→ TESTO DA LEGGERE
I 7 vizi capitali del marketing

Il marketing ha le sue ossessioni, le sue illusioni, le sue kryptoniti, forse più di altri reparti.

A volte sono semplici fissazioni, altre volte errori strategici gravi, altre ancora solo piccoli peccati veniali. Molto più spesso però, semplicemente, sono tutti consapevoli che stanno sacrificando il Posizionamento sull'altare dei risultati di breve.

 Ma “lo sappiamo dai, funziona così, amen”.

 Mi sono divertito a pensare a quelli in cui mi sono imbattuto più spesso, e sono questi 7

1.     PROLIFERAZIONE

“Avere una famiglia di prodotti rafforzerà il marchio del prodotto principale!”

C’è una coincidenza curiosa che ho notato in questi 15 anni, e cioè che il branding e la finanza hanno dinamiche diametralmente opposte: pensate al frazionamento del rischio di portafoglio.

Un’ottima strategia d’investimento è: non mettere tutte le uova nello stesso paniere.

Una pessima strategia di branding è: non mettere tutte le uova nello stesso paniere.

Il motivo è molto semplice, e cioè che il consumatore ha bisogno di messaggi semplici, univoci, possibilmente di 1 solo messaggio che faccia una cosa soltanto: rafforzare il posizionamento di quel brand nella mente delle persone in modo ossessivo, maledettamente coerente e se necessario noioso.

Il consumatore deve ricevere messaggi che lo rassicurino e siano identici a quelli che già possiede (consonanza). Pensare di rafforzare un prodotto lanciando una serie di estensioni è un po’ come avere un annaffiatoio e voler, con quella stessa quantità d’acqua, innaffiare tante altre piantine oltre alla pianta grande: poco probabile che si faccia il bene di quest’ultima.

→ RIGHE DEL DATASET
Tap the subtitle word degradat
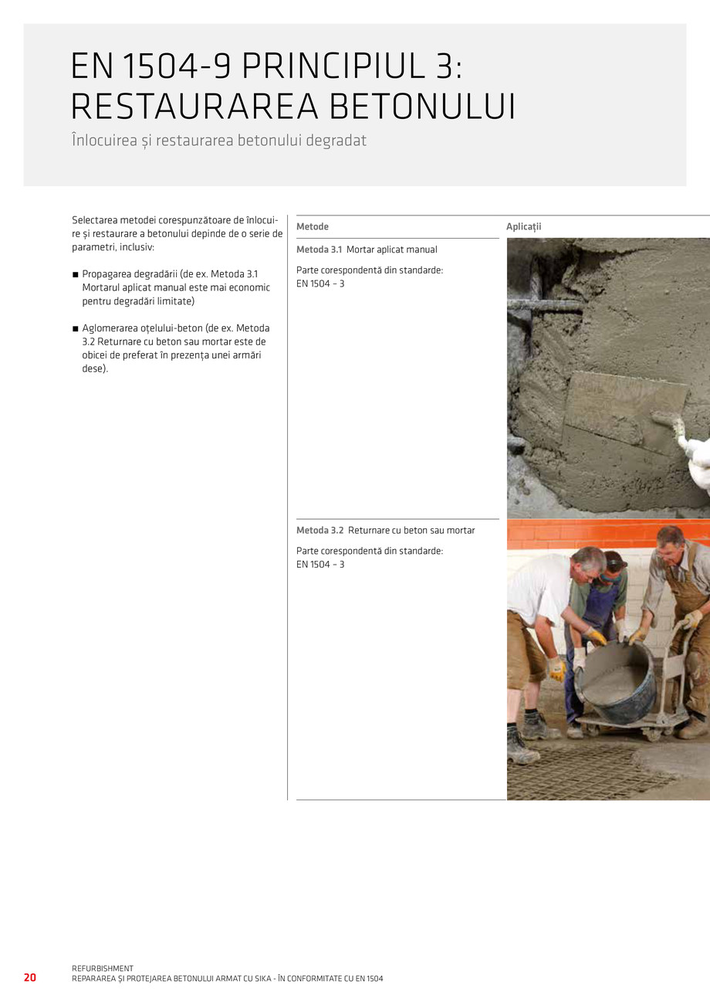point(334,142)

---

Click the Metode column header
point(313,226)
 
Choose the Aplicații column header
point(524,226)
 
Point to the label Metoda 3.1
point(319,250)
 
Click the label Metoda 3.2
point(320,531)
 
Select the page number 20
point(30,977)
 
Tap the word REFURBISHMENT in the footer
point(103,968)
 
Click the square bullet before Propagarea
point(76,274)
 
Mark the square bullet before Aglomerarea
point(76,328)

--

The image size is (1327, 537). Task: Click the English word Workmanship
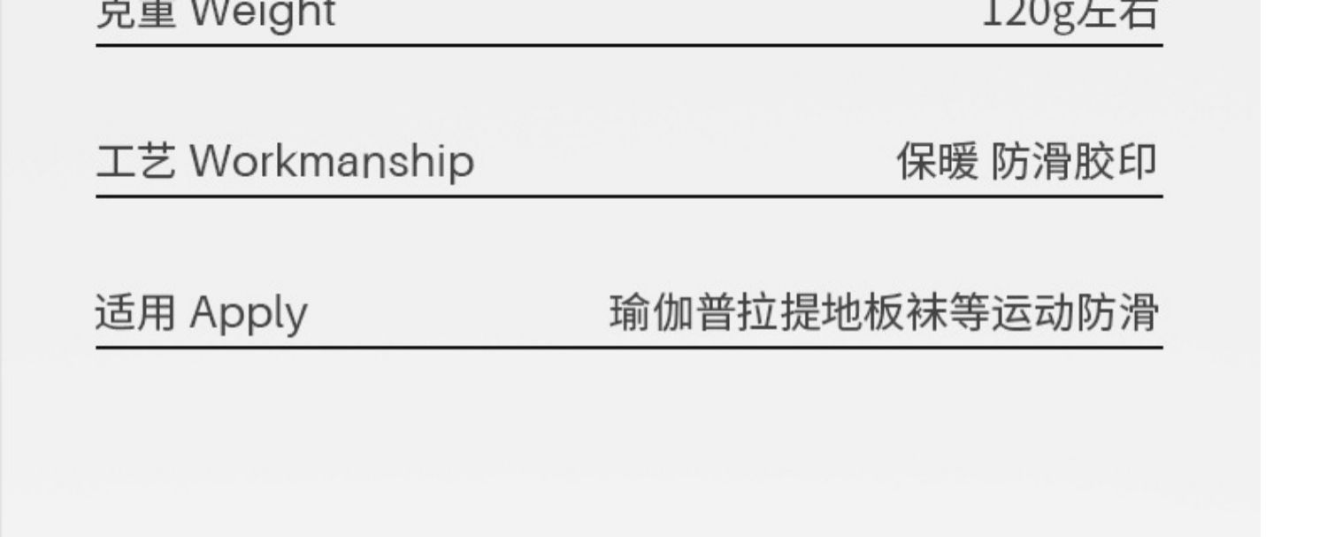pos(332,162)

→ ATTIVITÀ DA SVOLGERE
**A)** Nel testo sui vizi capitali del marketing, quale principio è ritenuto un'ottima strategia d'investimento e al tempo stesso una pessima strategia di branding?
**B)** Prosegua il testo sui vizi capitali del marketing a partire dall'ultima frase riportata.

→ SOLUZIONI DELL'ESERCIZIO
**A)** Non mettere tutte le uova nello stesso paniere.

**B)**
2.     DESTAGIONALIZZAZIONE

“Ho una grande idea: perché non destagionalizziamo il marchio?”

Ecco la grande chimera, il sogno (quasi erotico) di ogni marketing manager: destagionalizzare. Destagionalizzare il consumo, destagionalizzare il prodotto, destagionalizzare il marchio.

Suona davvero sensato, non trovate?

Fatturati più stabili, linee che lavorano tutto l’anno, processi meno isterici, logistica più pianificabile...basta solo convincere il consumatore ad acquistare tutto l’anno anziché solo per un periodo: facile no?

C’è solo un piccolo problema: non funziona MAI.

Sapete perché?

Perché c’è alla base un’assumption terribilmente presuntuosa, e cioè che il consumatore sia pronto ad accettare nella propria mente qualsiasi brand, in qualsiasi categoria, in qualsiasi occasione di consumo mentre non è così: il consumatore ci assegna un valore, decide che ruolo riservarci (sempre che decida di riservarcene uno), e se siamo intelligenti la cosa migliore che possiamo fare è lavorare per rafforzare quel posizionamento.

Destagionalizzare dunque è impossibile, o non auspicabile? Tutt’altro, anzi!

E’ però un tema di categoria, non di brand.

La categoria è più importante del brand, sempre. E’ la categoria a doversi destagionalizzare agli occhi del consumatore. Prima viene la categoria, le sue dinamiche, i significati che gli attribuisce il consumatore. Poi viene il brand, e la sua capacità di essere l’opzione migliore per quella categoria.

Nessuna campagna pubblicitaria di nessun brand potrà mai convincerci a mangiare il panettone a Ferragosto. Anni e anni di studi scientifici invece, credibili ed imparziali, che ne attestino gli enormi benefici in associazione ai raggi solari, magari chissà…

(P.S. No, non credo neanche che sia una buona idea associare un marchio fortemente connotato nella ricorrenza a prodotti che per loro natura hanno un consumo 365 gg/anno, come merendine o croissant)

3.     IDOLATRIA

“Loro sono grandi: figurati se non sanno ciò che fanno”

Provate ad immaginare un palazzo grande, solido, con pilastri spessi qualche metro, cemento armato e tutto il resto. Ora avvicinatevi ad uno di quei pilastri con uno di quei piccoli martelli con cui al massimo si appendono i quadri, e cominciate a martellare per abbatterlo… è lunga, vero?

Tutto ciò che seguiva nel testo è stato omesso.